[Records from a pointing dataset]
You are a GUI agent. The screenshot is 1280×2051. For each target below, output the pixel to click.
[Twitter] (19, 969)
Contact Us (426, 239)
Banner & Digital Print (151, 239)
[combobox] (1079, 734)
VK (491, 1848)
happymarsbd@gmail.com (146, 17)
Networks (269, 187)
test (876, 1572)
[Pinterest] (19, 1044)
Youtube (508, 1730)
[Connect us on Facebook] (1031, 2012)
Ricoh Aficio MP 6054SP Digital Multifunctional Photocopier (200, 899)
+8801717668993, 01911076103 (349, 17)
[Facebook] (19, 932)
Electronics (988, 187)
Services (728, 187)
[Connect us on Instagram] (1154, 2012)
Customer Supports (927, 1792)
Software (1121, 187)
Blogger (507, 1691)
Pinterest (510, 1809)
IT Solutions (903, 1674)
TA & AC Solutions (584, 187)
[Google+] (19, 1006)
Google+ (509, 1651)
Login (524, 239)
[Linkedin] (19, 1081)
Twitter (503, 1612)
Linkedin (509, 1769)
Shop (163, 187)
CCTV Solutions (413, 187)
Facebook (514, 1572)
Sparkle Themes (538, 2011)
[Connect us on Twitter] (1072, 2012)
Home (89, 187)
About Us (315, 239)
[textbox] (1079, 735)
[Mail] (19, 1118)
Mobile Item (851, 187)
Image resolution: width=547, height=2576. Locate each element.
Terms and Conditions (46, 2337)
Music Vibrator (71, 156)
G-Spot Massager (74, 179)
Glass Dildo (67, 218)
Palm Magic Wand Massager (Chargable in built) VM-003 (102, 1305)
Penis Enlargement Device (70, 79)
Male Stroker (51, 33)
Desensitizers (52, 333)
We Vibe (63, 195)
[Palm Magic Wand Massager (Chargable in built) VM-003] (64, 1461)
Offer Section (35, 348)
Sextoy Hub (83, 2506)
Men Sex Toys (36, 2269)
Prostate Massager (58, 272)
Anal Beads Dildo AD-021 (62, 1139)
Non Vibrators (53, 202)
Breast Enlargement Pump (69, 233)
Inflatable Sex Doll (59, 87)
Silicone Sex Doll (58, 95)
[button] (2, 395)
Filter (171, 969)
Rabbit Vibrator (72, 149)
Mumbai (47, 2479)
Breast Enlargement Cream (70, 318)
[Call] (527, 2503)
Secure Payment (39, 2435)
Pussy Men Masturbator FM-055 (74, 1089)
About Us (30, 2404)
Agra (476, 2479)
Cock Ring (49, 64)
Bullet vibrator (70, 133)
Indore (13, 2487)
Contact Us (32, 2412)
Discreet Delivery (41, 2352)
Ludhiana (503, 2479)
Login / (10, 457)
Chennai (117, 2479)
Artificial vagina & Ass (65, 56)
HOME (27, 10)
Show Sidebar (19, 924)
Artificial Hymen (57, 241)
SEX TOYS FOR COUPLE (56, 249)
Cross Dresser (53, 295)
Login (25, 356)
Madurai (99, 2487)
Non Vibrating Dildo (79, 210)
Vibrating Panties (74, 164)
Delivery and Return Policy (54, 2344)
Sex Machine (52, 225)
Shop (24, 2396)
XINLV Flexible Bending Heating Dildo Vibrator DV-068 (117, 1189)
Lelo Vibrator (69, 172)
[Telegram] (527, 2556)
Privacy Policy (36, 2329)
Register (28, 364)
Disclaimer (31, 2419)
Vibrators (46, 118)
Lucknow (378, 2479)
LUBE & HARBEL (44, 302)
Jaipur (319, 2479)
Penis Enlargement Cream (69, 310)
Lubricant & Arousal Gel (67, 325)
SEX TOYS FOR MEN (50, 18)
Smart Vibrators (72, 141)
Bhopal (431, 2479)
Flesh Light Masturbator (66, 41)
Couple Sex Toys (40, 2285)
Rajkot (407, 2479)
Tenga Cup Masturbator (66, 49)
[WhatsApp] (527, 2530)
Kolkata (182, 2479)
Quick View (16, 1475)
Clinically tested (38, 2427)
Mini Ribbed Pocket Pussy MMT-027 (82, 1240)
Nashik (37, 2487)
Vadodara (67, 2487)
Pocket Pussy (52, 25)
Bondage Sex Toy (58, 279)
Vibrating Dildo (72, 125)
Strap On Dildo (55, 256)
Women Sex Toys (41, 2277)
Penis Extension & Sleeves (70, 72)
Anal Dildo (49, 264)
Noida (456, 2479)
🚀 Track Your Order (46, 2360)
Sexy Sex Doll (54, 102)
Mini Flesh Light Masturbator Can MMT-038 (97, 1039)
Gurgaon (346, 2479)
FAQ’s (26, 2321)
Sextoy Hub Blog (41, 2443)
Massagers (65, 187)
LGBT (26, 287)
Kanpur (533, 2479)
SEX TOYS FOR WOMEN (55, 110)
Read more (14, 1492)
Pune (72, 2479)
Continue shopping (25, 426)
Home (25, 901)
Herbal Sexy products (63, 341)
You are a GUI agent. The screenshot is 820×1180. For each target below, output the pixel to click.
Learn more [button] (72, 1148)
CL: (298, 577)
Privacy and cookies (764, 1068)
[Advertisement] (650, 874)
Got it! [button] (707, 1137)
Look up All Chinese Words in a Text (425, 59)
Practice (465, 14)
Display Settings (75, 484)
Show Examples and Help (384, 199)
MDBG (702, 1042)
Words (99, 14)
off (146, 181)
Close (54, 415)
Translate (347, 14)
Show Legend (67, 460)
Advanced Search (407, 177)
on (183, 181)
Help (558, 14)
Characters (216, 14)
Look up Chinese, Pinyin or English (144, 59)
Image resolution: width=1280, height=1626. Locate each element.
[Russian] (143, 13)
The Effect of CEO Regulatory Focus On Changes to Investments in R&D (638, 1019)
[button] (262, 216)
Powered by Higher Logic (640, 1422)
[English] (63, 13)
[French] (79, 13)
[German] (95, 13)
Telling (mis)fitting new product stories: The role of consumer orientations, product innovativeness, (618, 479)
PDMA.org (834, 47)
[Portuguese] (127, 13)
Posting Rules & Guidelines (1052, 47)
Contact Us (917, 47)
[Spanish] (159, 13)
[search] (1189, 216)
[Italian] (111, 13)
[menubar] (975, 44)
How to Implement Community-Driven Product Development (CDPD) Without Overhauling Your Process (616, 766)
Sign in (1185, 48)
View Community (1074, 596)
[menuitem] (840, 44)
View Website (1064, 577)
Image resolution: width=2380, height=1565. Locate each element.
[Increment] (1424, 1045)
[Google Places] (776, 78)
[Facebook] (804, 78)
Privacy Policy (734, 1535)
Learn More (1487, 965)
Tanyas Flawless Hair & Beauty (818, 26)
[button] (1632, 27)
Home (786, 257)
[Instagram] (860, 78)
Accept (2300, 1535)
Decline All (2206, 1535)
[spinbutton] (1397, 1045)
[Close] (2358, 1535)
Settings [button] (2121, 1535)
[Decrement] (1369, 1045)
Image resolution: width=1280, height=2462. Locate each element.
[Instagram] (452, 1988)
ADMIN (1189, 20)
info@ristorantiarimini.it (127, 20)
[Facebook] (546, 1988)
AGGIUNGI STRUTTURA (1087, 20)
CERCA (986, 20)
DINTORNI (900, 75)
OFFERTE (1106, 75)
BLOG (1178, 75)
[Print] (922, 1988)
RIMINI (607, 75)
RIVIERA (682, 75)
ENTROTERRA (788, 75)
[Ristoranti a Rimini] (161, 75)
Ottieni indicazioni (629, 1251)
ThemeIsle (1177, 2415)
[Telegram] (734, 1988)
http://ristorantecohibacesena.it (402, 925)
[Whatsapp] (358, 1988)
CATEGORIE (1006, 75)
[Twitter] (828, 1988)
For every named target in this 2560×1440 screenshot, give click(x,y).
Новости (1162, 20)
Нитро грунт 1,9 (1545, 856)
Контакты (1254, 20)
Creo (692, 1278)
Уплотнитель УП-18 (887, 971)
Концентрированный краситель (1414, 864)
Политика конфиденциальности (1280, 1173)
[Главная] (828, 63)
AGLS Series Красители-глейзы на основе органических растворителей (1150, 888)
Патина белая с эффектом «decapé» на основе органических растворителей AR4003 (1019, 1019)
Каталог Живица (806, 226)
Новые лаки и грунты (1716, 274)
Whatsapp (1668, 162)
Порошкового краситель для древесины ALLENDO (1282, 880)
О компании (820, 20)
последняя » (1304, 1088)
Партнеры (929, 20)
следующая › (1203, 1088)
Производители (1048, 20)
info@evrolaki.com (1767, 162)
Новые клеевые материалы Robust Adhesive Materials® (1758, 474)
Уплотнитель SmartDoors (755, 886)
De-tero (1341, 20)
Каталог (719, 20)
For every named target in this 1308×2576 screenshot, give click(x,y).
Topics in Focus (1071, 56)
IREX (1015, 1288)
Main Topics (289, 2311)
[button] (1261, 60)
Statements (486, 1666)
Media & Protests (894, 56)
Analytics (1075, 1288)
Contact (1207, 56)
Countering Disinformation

» Task prompt:
Can you repeat the lines from the one with "Jaipur (319, 2479)" to the one with "Mini Ribbed Pocket Pussy MMT-027 (82, 1240)", switching "Quick View" to "Preview" and leaving everything else the same?

» Output of the exercise:
Jaipur (319, 2479)
Penis Enlargement Cream (69, 310)
Lubricant & Arousal Gel (67, 325)
SEX TOYS FOR MEN (50, 18)
Smart Vibrators (72, 141)
Bhopal (431, 2479)
Flesh Light Masturbator (66, 41)
Couple Sex Toys (40, 2285)
Rajkot (407, 2479)
Tenga Cup Masturbator (66, 49)
[WhatsApp] (527, 2530)
Kolkata (182, 2479)
Preview (16, 1475)
Clinically tested (38, 2427)
Mini Ribbed Pocket Pussy MMT-027 (82, 1240)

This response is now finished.